At the outset, we address the structural-error claim.

We have recognized structural error occurs when: (1) counsel is completely denied, actually or constructively, at a crucial stage of the proceeding; (2) where counsel does not place the prosecution’s case against meaningful adversarial testing; or (3) where surrounding circumstances justify a presumption of ineffectiveness, such as where counsel has an actual conflict of interest in jointly representing multiple defendants.

Id. The types of error Wright alleges here are those addressed under our general

ineffective-assistance standard; they do not rise to a level “where, under the

circumstances, the likelihood of counsel rendering effective assistance is too

remote.” See Krogmann v. State, 914 N.W.2d 293, 313 (Iowa 2018).
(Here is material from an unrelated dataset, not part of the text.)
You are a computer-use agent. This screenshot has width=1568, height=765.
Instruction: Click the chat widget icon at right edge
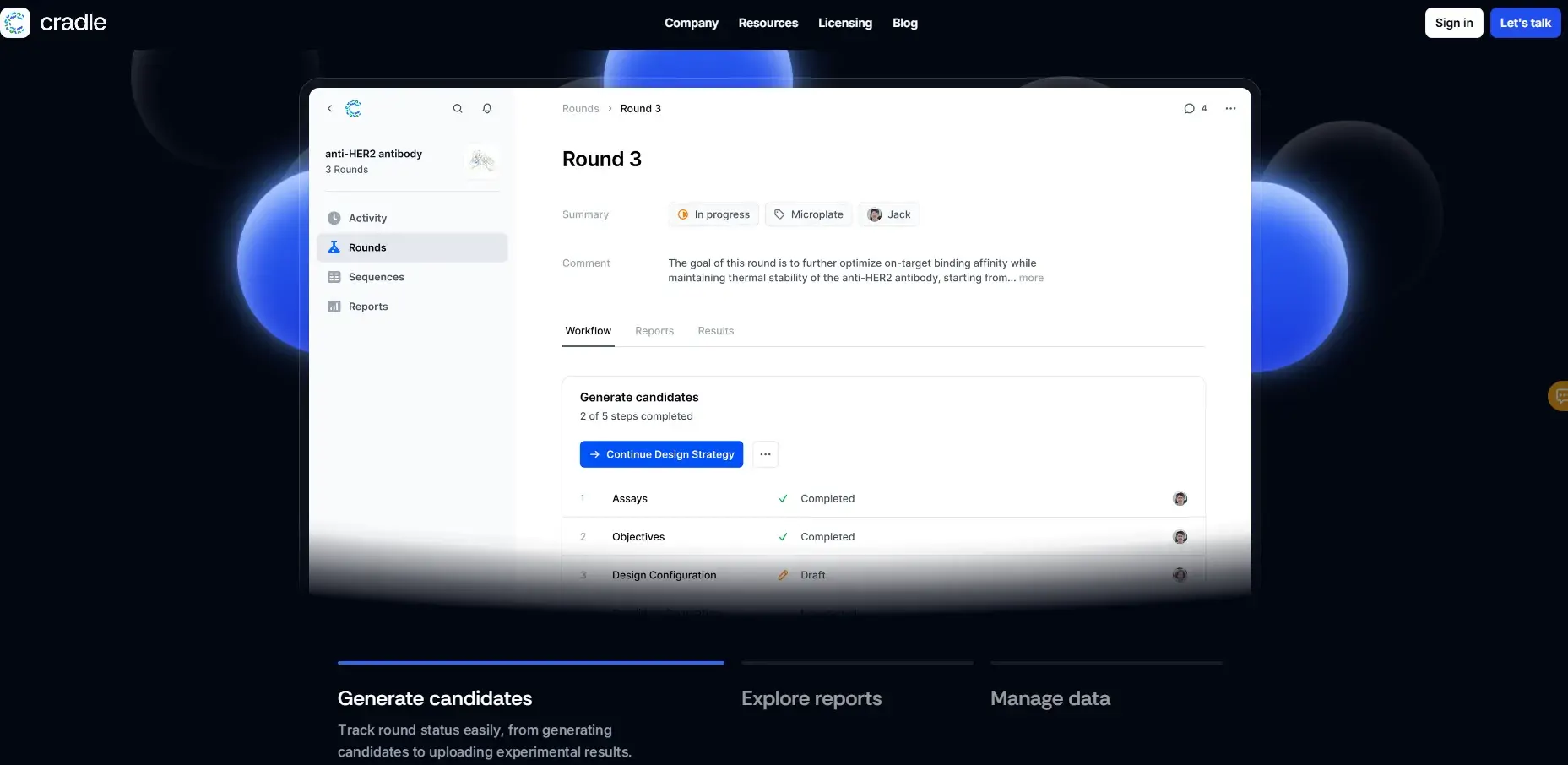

Cell phone location data. Wright’s first claim of ineffective assistance is that

counsel did not obtain records from his cell phone provider showing his location

the night of the Mississippi incident. He argues the location information would have

disproved the Mississippi allegation and led the jury to doubt the victim’s testimony. 5

Counsel obtained records of Wright’s cell phone calls on the relevant dates.

He did not request location data from where Wright’s calls were made or received.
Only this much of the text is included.